Stored items:
:::
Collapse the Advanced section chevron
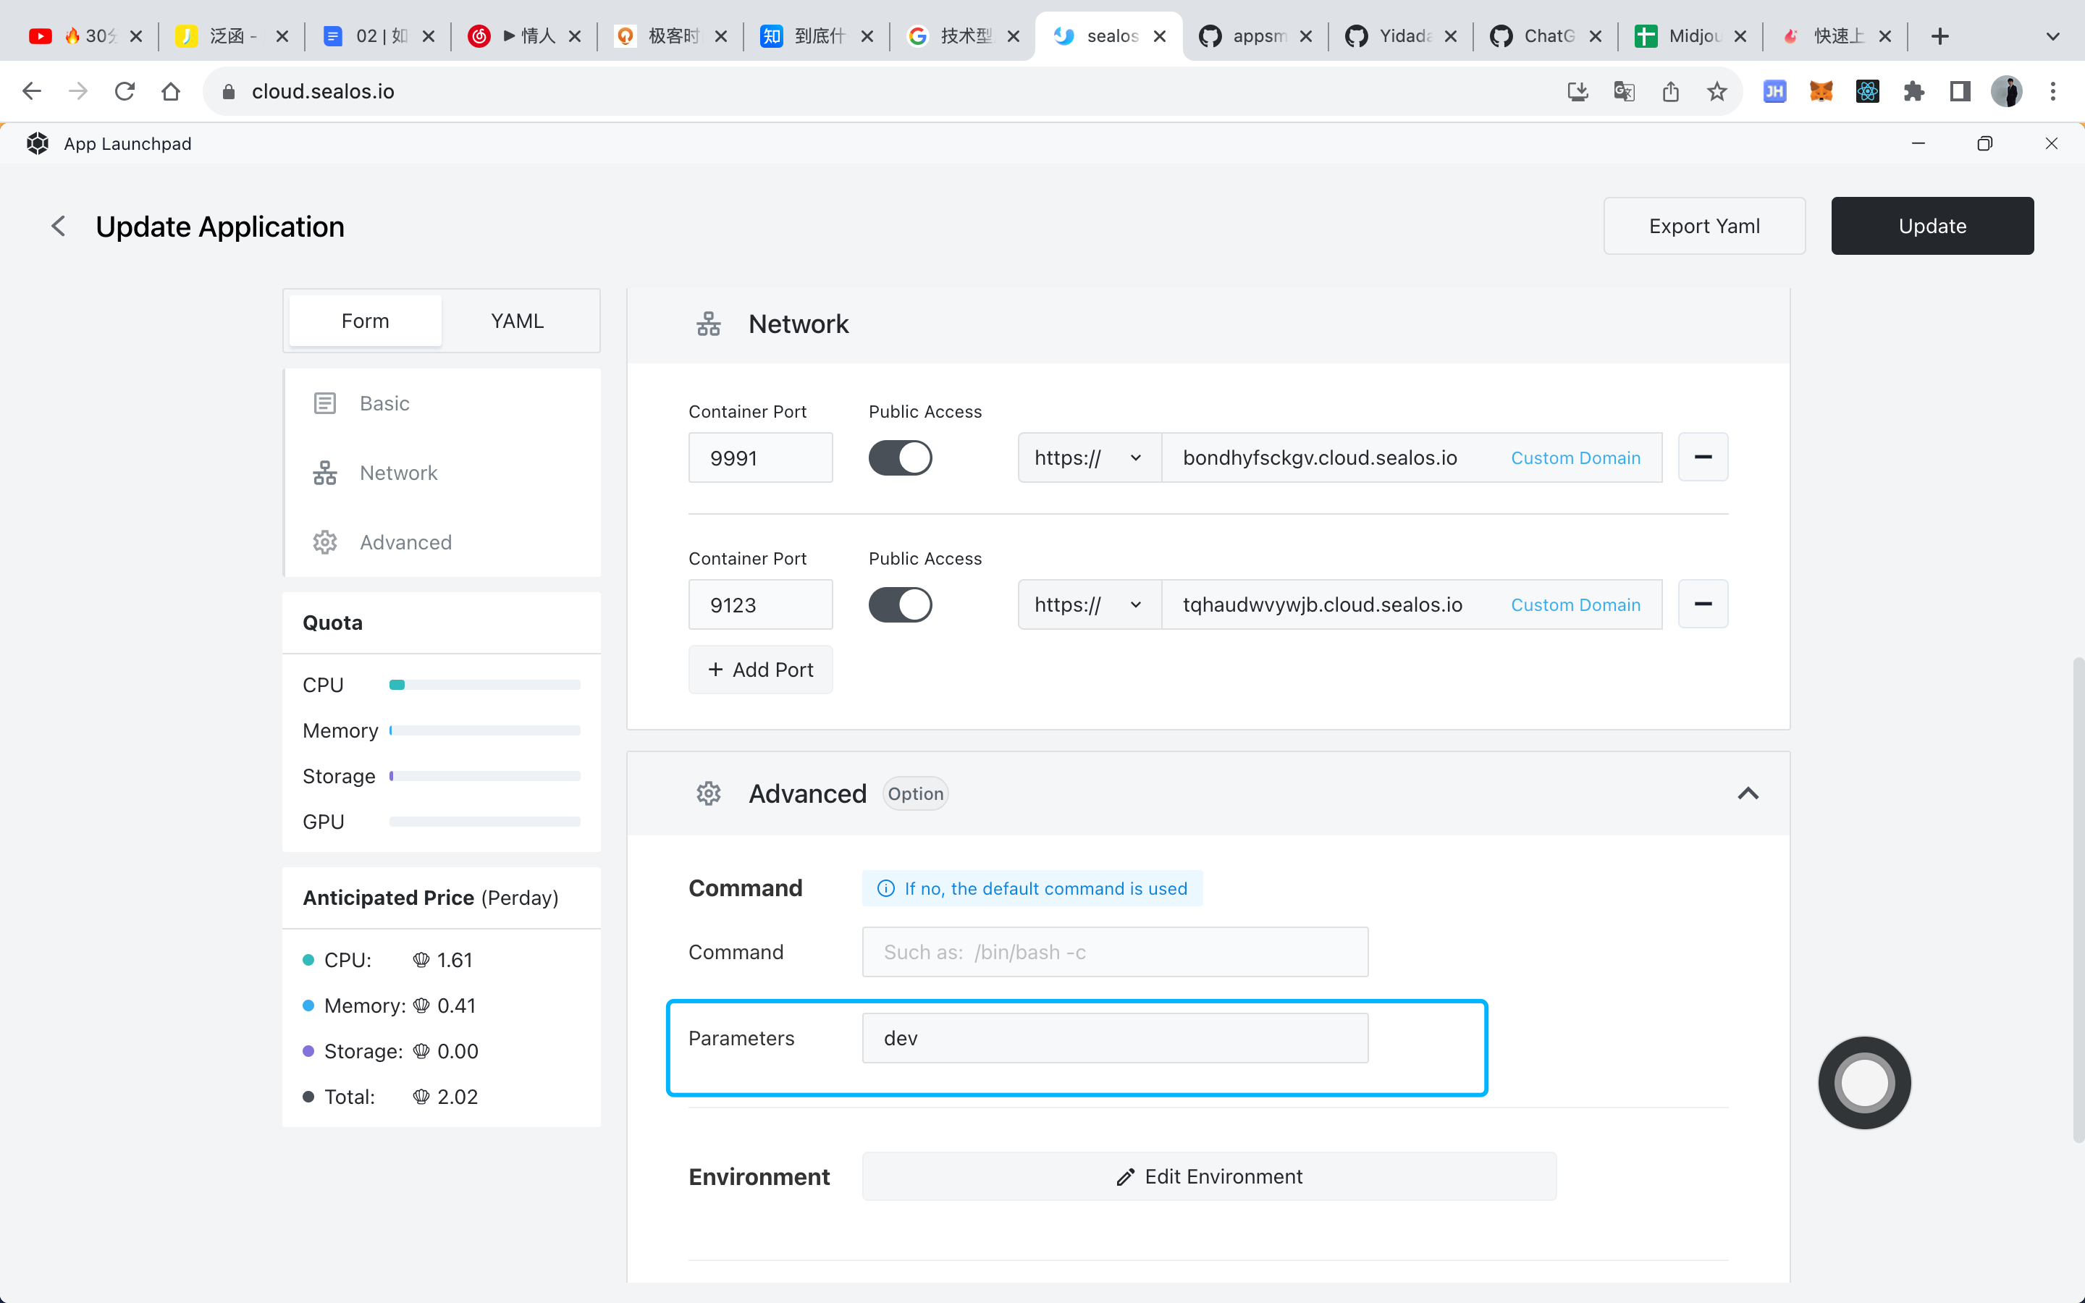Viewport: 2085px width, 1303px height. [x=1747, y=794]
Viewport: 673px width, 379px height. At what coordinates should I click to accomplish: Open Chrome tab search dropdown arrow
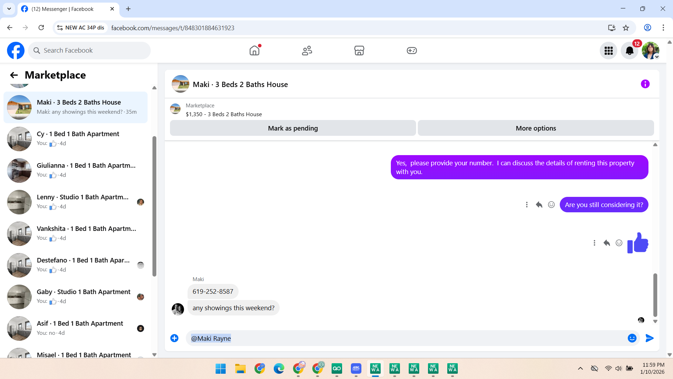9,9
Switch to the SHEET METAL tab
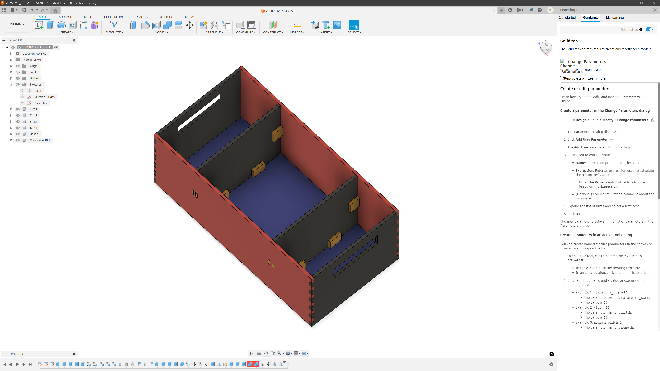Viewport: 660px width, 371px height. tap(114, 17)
:::
__Task item__
Make a word-for-word copy of the entries, without any pictures.

__Exercise result__
Collapse the Advanced section chevron
Viewport: 2085px width, 1303px height. [x=1747, y=794]
Viewport: 673px width, 379px height. At what coordinates should I click to accomplish: Open Chrome tab search dropdown arrow
9,9
Switch to the SHEET METAL tab
Viewport: 660px width, 371px height. tap(114, 17)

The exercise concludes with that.